COSA FARE
(A) Nell'articolo sul carabiniere indagato, cambia "caserme" con "stazioni" e riscrivi il pezzo tra "Frequentavano le stesse" e "fatto il brigadiere?", compresi gli estremi.
(B) Riprendi l'articolo sul carabiniere indagato e scrivine il seguito a partire dall'ultima frase.

Carabiniere indagato per furto e peculato: indagato dai suoi stessi colleghi

L’inchiesta è conclusa. E c’è un solo indagato a cui la Procura ha inviato l’avviso di chiusura delle indagini dopo aver archiviato altre posizioni messe sotto la lente per parecchi mesi.

Carabiniere indagato per furto e peculato: indagato dai suoi stessi colleghi

 

PISA – Si è conclusa l’inchiesta della procura di Pisa che vede come unico indagato un brigadiere dei Carabinieri all’epoca dei fatti contestati, in servizio persso un reparto operativo dell’Arma.

Il militare è accusato di furto, peculato e falso.

E’ un’indagine diffile, brutta, dolorosa. Fa male.
E’ stata condotta dagli stessi Carabinieri nel confronti del collega

Frequentavano le stesse caserme, gli stessi uffici, ma i Carabinieri hanno avuto il merito di non girare mai la testa dall’altra parte.

Perchè sia chiaro, il danno è stato fatto a tutti. E l’Arma è una istituzione seria, fatta di uomini validi.

Ma che cosa avrebbe fatto il brigadiere?
Partiamo dall’inizio. La storia vede il militare accusato di tre reati commessi in sequenza e legati tra di loro

 

 

Durante una perquisizione a casa di un tipo conosciuto per la sua attività di spaccio. il militare ed altri colleghi entrano nella casa in cerca di stupefacenti. Inizia un certosino lavoro di ricerca.

“Quello che avviene tra l’arrivo del carabiniere e il resoconto affidato al verbale dell’intervento è al centro della contestazione” si legge sulle pagine del Tirreno.

MATERIALE FORNITO
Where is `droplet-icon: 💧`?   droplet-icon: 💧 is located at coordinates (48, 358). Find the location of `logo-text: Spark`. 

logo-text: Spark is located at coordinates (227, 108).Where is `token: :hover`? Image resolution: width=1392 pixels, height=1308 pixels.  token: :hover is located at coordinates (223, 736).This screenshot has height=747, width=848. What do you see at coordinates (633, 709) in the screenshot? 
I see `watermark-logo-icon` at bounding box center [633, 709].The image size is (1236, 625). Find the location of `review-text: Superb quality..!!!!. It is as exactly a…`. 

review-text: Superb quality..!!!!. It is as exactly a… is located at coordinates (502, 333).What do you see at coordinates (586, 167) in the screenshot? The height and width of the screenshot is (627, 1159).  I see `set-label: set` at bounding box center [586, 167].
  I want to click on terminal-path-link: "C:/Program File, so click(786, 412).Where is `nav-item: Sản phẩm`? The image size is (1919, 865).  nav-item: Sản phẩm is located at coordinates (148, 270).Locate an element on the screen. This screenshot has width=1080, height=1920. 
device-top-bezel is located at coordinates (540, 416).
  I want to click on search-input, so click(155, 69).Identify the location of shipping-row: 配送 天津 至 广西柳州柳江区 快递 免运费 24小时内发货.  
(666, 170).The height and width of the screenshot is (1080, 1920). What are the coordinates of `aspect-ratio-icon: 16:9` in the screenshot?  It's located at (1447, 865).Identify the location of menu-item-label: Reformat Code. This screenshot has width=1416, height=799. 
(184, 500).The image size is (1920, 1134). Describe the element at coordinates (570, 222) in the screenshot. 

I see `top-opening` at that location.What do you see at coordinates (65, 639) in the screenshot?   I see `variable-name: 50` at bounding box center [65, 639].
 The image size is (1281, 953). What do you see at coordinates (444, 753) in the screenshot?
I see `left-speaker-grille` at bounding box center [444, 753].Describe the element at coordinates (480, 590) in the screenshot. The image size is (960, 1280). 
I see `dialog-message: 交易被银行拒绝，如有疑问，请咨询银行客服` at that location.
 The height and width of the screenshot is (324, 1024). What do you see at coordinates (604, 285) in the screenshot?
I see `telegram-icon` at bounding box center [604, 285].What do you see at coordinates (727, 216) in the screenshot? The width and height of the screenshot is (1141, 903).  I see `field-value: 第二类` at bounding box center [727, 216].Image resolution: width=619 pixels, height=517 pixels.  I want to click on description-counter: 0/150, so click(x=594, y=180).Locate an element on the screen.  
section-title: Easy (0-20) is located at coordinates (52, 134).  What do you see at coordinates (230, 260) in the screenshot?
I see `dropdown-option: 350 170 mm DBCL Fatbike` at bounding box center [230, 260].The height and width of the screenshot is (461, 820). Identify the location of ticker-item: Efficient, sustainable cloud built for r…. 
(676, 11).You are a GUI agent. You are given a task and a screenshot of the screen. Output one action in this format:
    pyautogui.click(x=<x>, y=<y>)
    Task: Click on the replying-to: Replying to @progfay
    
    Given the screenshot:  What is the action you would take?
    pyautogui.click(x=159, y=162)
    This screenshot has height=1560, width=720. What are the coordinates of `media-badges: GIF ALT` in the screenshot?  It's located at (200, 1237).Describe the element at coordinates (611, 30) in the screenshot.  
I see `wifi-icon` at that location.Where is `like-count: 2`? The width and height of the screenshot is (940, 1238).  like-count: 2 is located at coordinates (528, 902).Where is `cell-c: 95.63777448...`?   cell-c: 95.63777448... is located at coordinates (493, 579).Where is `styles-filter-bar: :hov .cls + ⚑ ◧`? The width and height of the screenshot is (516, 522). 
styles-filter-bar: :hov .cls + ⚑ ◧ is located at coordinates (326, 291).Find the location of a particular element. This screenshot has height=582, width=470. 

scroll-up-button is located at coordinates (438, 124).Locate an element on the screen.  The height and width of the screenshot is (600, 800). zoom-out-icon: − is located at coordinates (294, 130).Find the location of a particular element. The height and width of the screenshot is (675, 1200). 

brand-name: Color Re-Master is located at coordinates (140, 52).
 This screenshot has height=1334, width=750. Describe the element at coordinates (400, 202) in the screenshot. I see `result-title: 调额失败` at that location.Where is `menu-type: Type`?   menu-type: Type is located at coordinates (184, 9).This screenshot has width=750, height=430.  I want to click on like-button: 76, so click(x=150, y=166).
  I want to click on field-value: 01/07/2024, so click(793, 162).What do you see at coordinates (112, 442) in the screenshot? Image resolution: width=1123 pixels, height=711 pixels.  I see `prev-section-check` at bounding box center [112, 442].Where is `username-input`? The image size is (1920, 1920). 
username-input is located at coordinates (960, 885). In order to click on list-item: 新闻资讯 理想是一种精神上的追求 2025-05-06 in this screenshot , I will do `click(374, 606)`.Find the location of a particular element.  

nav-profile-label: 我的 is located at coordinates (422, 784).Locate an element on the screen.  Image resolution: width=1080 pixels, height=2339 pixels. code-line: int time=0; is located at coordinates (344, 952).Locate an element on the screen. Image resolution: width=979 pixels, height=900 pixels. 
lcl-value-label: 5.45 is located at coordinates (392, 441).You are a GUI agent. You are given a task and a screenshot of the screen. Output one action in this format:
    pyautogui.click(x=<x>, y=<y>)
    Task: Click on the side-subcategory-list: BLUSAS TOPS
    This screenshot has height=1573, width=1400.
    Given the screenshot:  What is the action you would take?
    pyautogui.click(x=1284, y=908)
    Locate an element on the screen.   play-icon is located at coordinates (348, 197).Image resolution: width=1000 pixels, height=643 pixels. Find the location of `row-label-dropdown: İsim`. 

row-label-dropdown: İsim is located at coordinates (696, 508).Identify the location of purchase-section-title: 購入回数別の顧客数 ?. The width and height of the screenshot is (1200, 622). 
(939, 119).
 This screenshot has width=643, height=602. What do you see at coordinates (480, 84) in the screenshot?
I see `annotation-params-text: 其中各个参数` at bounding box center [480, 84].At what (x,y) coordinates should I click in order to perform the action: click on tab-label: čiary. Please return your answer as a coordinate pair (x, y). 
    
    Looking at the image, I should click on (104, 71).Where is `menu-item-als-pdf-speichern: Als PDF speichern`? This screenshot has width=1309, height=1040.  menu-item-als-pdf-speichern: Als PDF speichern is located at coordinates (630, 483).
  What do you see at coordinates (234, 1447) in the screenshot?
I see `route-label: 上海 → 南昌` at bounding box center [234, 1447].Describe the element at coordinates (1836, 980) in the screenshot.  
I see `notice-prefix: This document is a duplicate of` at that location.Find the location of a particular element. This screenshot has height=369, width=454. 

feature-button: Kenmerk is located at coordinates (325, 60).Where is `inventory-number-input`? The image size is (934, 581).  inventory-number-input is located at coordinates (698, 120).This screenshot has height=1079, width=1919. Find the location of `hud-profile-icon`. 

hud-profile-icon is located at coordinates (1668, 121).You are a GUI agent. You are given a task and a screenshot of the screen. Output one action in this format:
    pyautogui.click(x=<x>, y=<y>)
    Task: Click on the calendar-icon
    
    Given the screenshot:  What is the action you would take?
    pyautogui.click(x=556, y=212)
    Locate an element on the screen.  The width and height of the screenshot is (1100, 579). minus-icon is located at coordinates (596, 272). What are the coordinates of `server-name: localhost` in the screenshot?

RISPOSTE
(A)
Frequentavano le stesse stazioni, gli stessi uffici, ma i Carabinieri hanno avuto il merito di non girare mai la testa dall’altra parte.

Perchè sia chiaro, il danno è stato fatto a tutti. E l’Arma è una istituzione seria, fatta di uomini validi.

Ma che cosa avrebbe fatto il brigadiere?

(B)
Secondo l’accusa, il Carabiniere indagato, avrebbe fatto sparire un orologio di valore. Un furto.

Si legge poi, che nell’ispezionare l’abitazione “si sarebbe anche imbattuto in qualche centinaio di euro.

 

Soldi occultati dal pusher in un nascondiglio scovato dal brigadiere” Spariti anche quelli.

Nel redigere la relazione di servizio, il brigadiere avrebbe omesso di annotare il sequestro dei soldi” continua il quotidiano locale.

Nessuno si sarebbe accorto della perquisizione “anomala” del carabiniere se lo spacciatore non si fosse lamentato con un altro militare.

Non si presenta direttamente in caserma. Confida al carabiniere del furto dell’orologio e della sparizione dei soldi. E il militare fa il suo dovere

E così comincia l’indagine, che avrebbe scovato come unico sospettato proprio il brigadiere.

Perchè i Carabinieri sono seri, e sanno affrontare i problemi anche in casa propria.